Only one stretch of the data below is needed: the line with "Where should I" through the last line. Output it exactly and drop the pictures.

> [Excerpted data]:
'''

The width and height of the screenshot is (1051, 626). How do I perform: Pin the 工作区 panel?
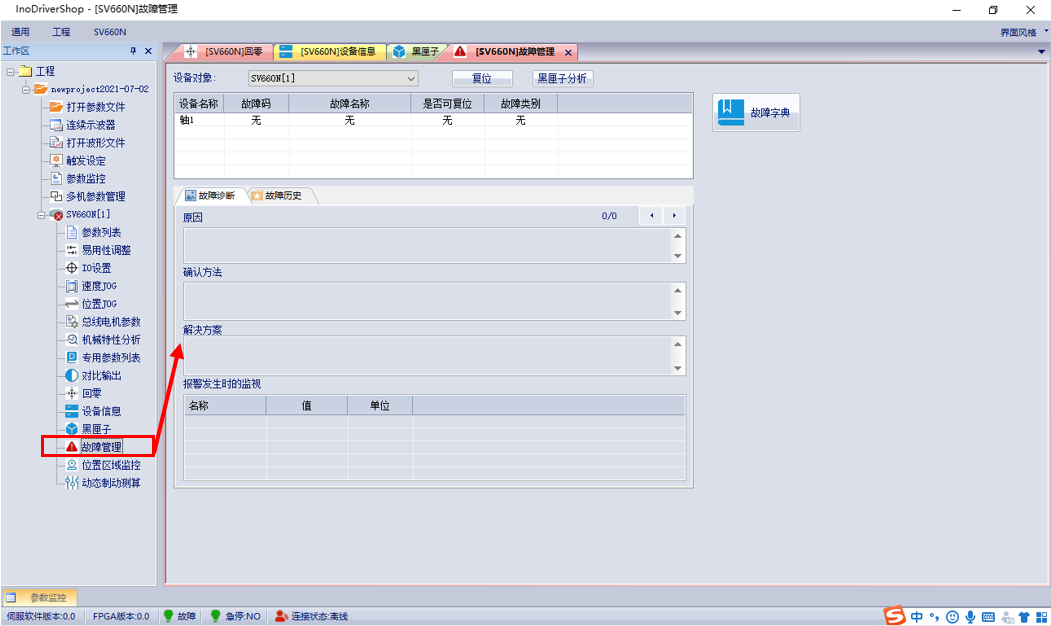click(x=133, y=51)
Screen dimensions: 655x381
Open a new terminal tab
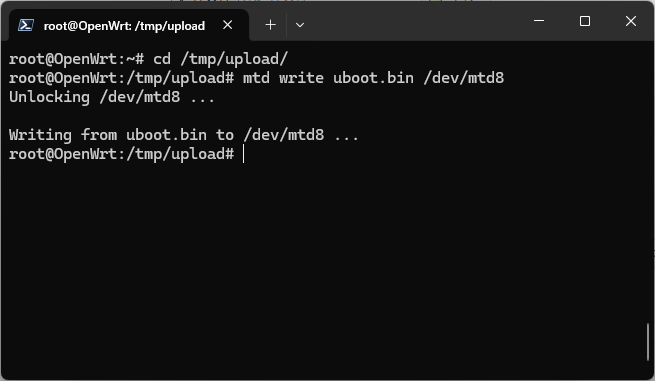pos(271,25)
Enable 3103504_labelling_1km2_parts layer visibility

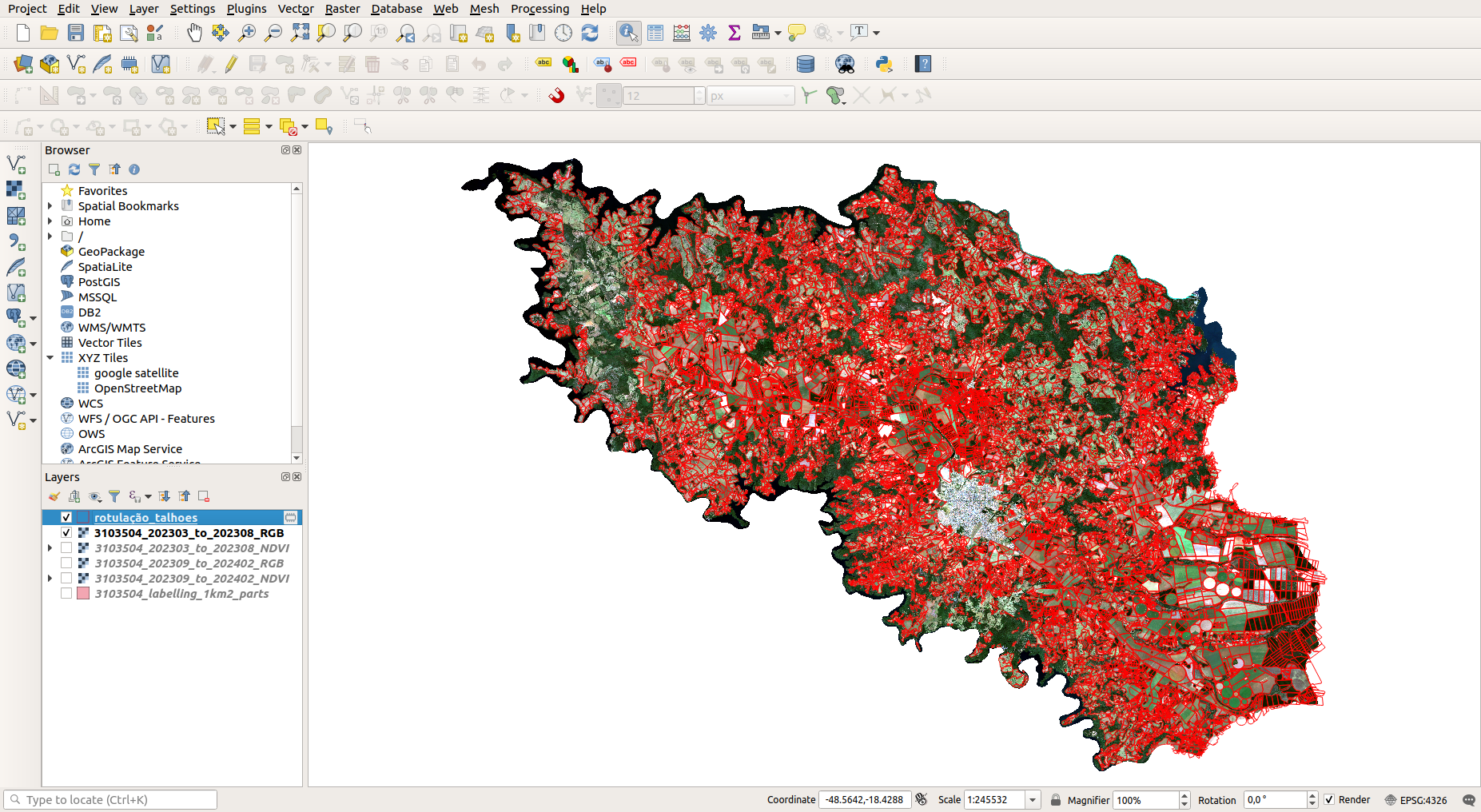click(66, 594)

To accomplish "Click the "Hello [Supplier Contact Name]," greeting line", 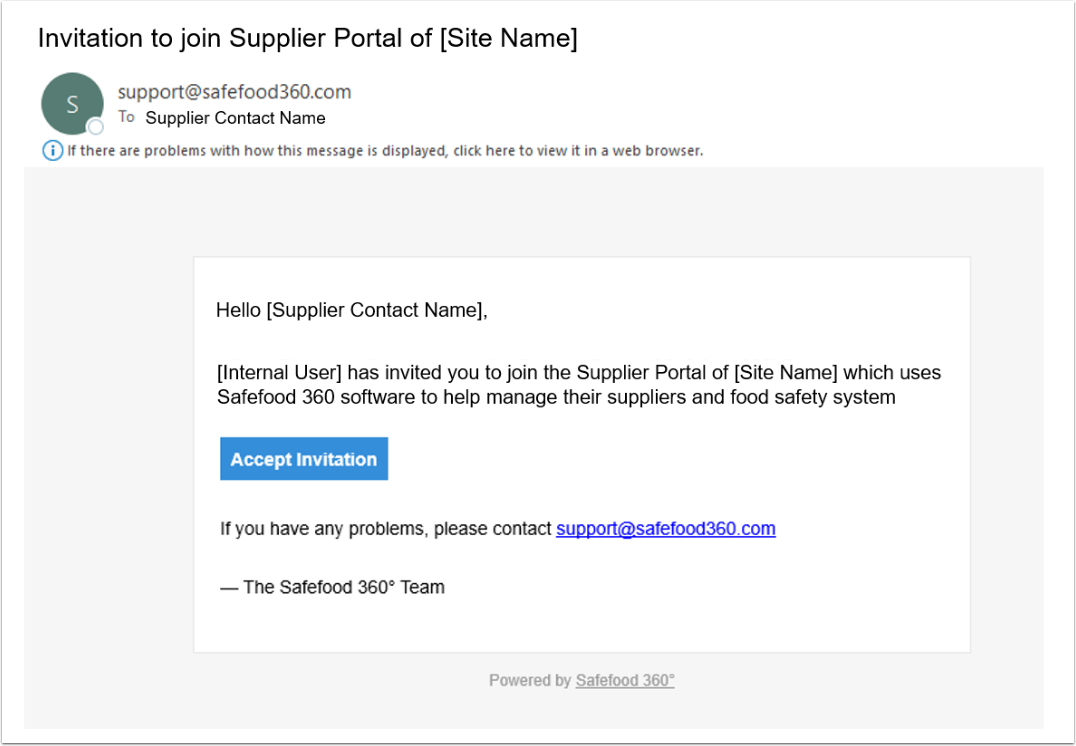I will click(x=351, y=310).

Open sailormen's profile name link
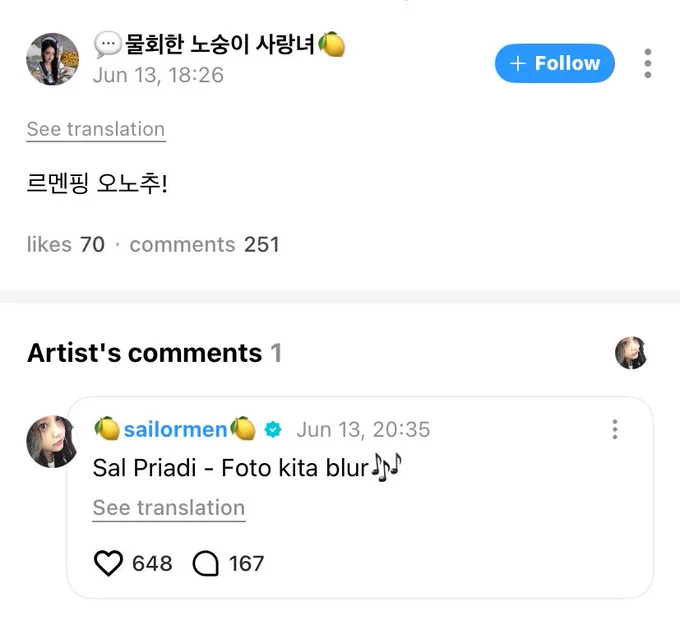[175, 430]
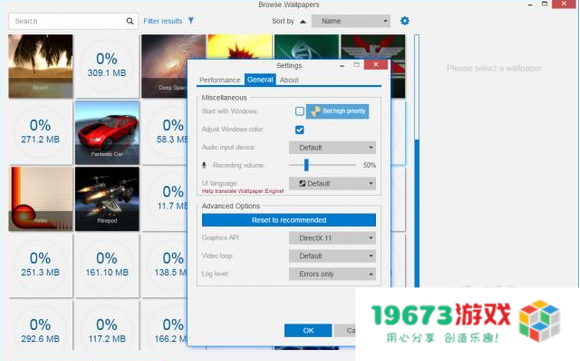
Task: Open the Audio input device dropdown
Action: click(332, 148)
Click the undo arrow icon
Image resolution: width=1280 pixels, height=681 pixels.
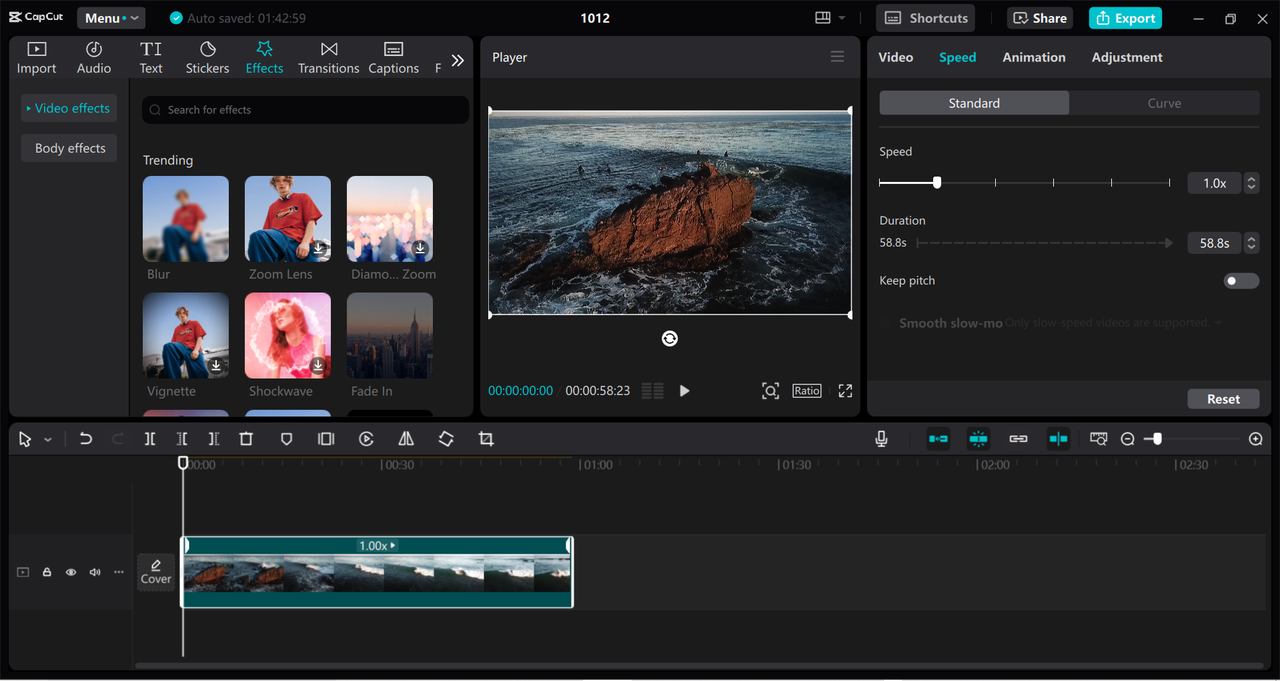(86, 439)
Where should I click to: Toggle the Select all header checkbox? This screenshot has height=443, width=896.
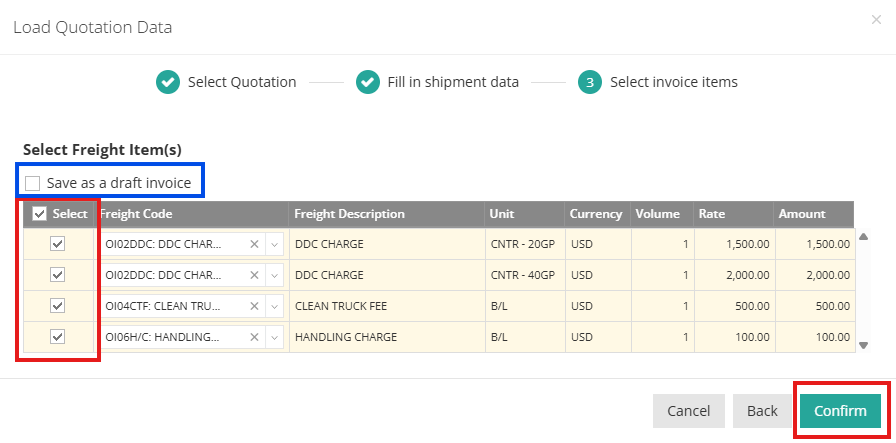pos(40,214)
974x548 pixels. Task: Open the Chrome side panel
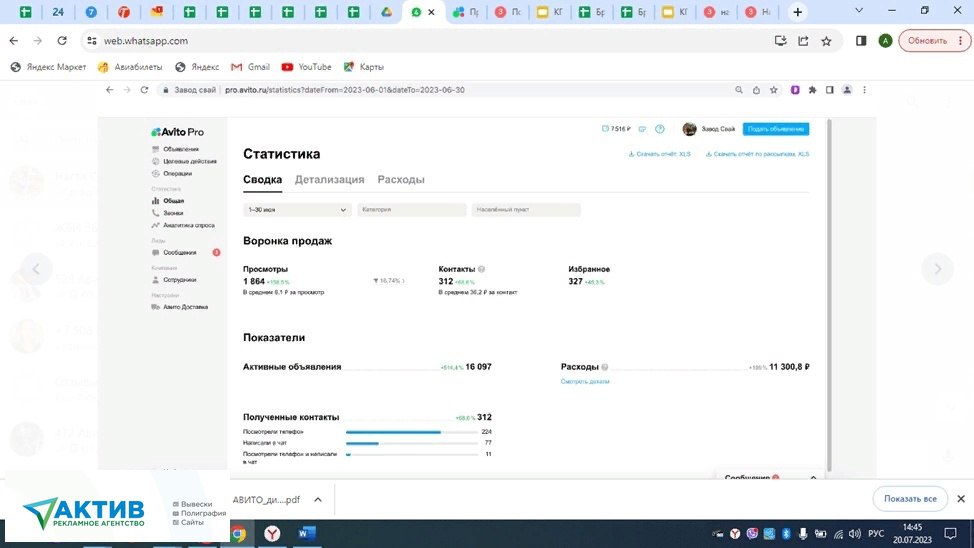pos(861,41)
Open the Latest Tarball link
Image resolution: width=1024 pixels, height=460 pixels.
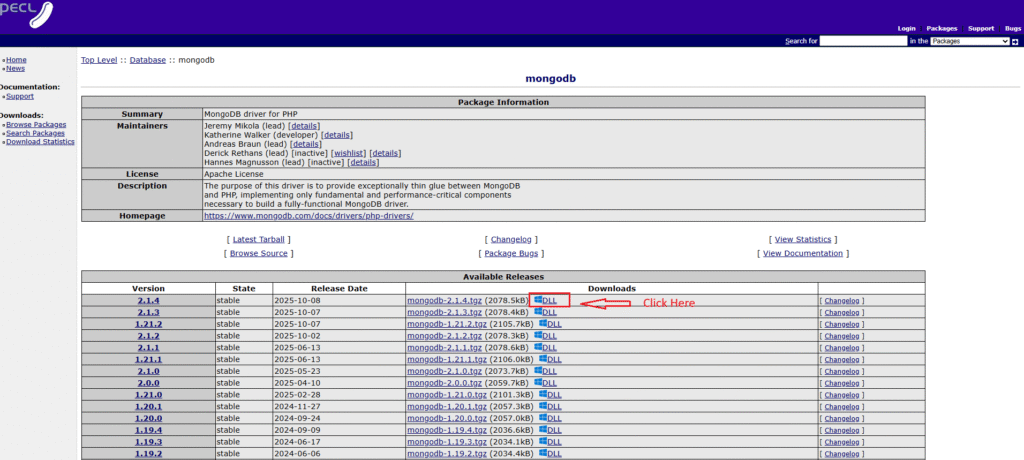click(x=259, y=240)
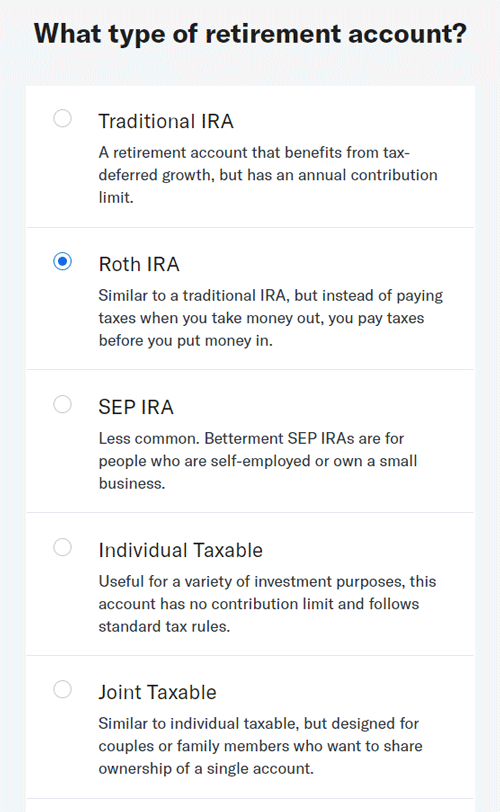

'''

> [Written answer]:
Where should I click to: Toggle the Select all header checkbox? This screenshot has height=443, width=896.
pos(40,214)
974x548 pixels. Task: Open the Chrome side panel
pos(861,41)
Open the Latest Tarball link
Image resolution: width=1024 pixels, height=460 pixels.
click(x=259, y=240)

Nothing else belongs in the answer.